> _Directions for this task_:
Please show every line of the items below that contains the word "icon".

====== Dataset ======

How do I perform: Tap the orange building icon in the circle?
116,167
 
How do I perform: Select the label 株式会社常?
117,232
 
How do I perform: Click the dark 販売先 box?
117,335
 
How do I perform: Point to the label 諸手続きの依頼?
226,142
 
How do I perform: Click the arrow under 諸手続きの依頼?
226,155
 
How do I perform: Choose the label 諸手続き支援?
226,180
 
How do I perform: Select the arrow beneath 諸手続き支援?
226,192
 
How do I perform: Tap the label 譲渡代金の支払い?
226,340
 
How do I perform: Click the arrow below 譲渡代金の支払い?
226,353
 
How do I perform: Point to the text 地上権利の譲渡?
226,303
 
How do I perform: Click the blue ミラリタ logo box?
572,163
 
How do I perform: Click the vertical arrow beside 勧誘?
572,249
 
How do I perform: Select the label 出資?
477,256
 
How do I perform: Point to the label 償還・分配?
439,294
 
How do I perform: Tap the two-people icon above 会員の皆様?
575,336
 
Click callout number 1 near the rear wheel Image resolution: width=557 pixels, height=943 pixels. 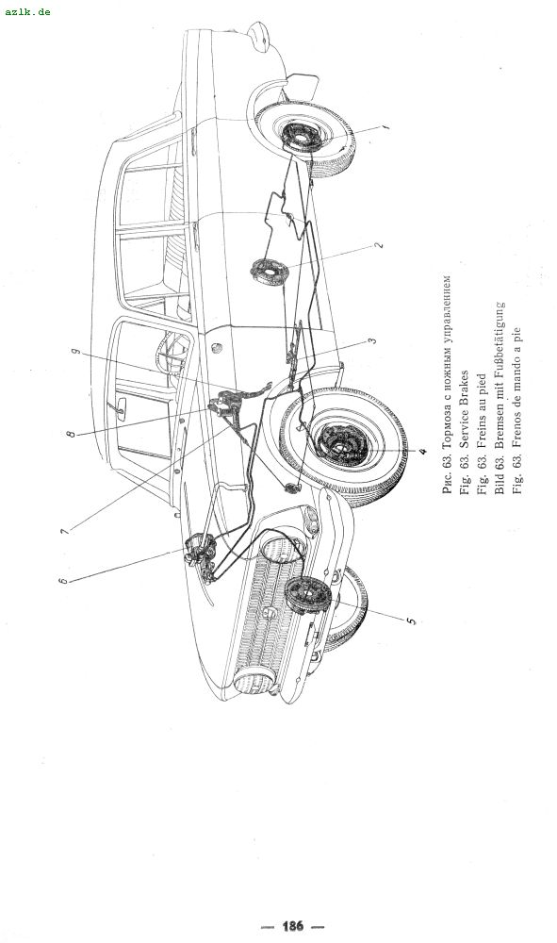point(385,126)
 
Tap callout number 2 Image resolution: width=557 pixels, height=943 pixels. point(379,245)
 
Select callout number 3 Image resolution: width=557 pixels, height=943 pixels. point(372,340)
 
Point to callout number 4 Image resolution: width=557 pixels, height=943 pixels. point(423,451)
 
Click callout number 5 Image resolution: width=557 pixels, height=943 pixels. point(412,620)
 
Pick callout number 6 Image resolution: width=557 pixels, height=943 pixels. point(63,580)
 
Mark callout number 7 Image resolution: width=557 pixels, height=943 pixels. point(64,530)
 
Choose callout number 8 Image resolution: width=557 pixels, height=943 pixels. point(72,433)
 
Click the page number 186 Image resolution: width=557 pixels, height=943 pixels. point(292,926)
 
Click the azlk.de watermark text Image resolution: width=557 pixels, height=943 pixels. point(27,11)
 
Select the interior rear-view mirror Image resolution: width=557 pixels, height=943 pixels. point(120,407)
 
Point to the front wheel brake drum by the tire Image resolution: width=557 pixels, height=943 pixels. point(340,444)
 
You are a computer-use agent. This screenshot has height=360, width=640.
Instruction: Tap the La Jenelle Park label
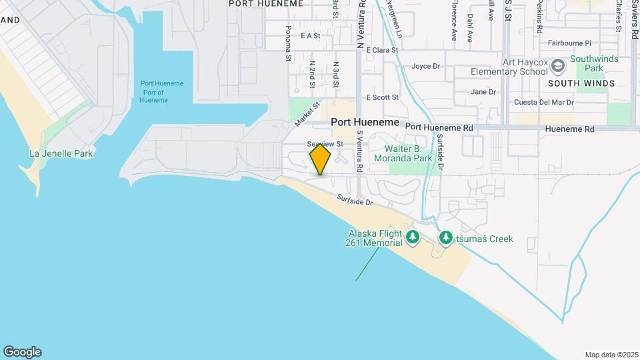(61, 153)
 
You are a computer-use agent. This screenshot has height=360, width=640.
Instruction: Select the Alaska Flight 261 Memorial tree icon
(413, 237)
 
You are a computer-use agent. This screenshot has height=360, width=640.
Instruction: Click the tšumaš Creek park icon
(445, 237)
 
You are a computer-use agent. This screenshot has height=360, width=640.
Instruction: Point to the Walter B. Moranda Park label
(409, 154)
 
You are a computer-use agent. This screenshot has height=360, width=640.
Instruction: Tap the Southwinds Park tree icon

======

> _Task result_:
How do I perform: Tap the orange building icon in the circle?
How do I perform: Tap the two-people icon above 会員の皆様?
Instruction: Select the Alaska Flight 261 Memorial tree icon
Instruction: Click the tšumaš Creek park icon
Instruction: Tap the Southwinds Park tree icon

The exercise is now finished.